* **What you will do**
Please retype, word for word, the line containing "The width and" and every line after it through the end of the records, leaving out all pictures.

[Collected data entries]
====================

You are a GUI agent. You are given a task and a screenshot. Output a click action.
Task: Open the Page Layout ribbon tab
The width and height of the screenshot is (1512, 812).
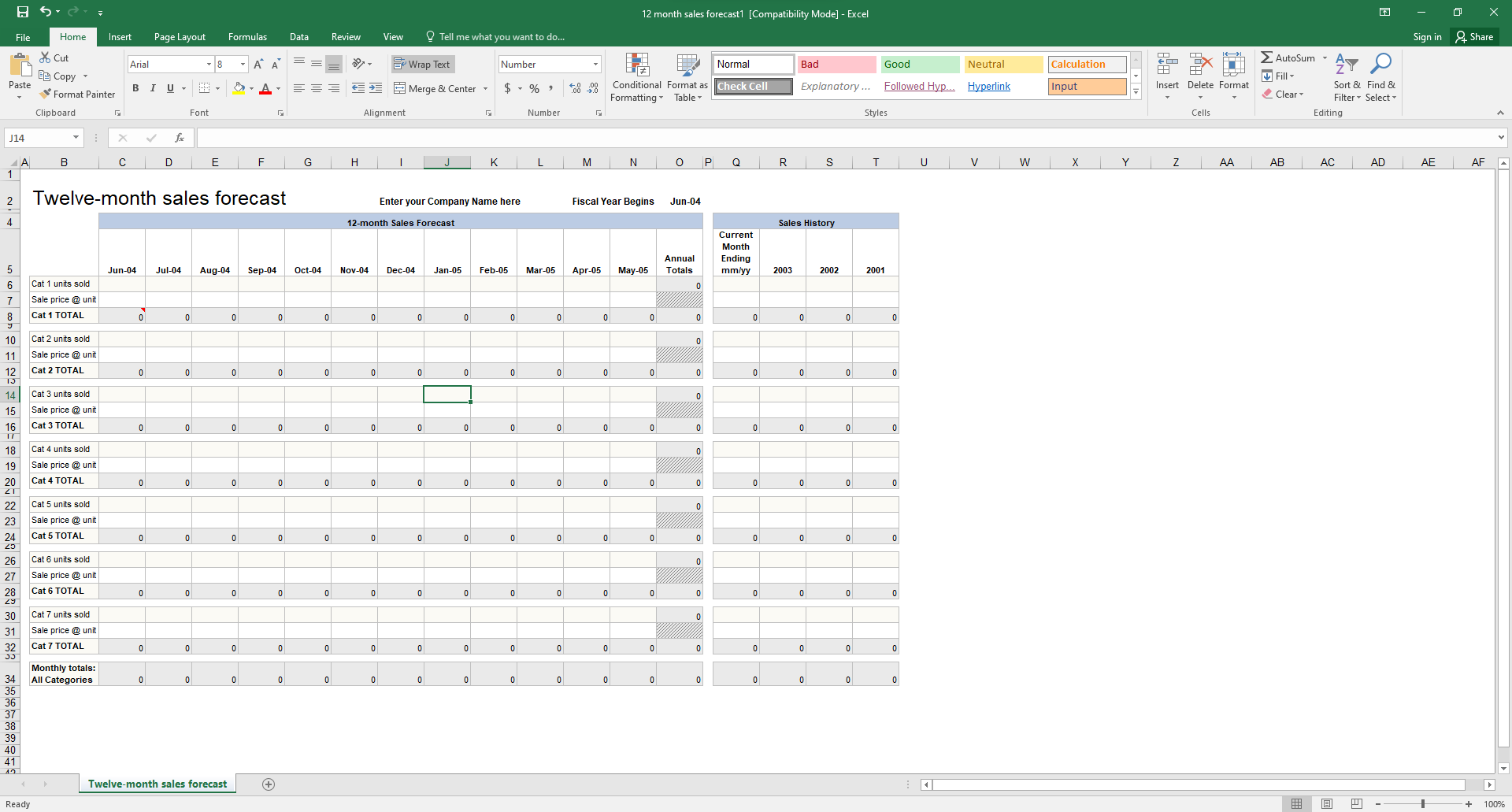pos(180,37)
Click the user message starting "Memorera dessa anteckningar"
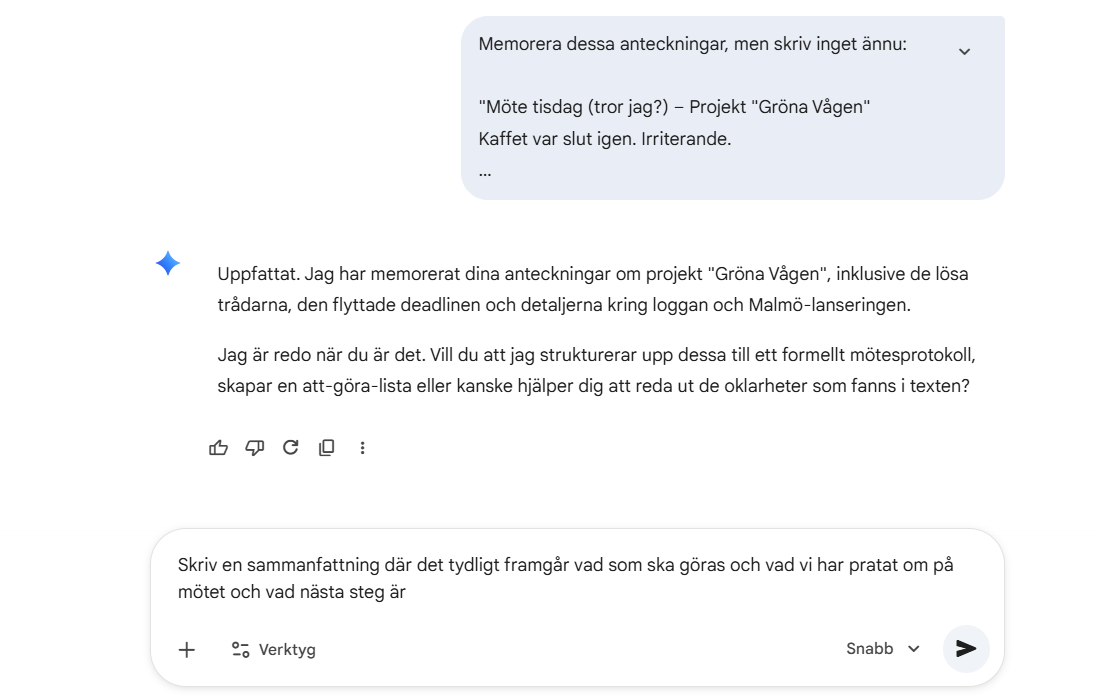1101x698 pixels. click(x=692, y=44)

====================

* **Task solution**
The width and height of the screenshot is (1512, 812).
pos(180,37)
Click the user message starting "Memorera dessa anteckningar"
1101x698 pixels. click(x=692, y=44)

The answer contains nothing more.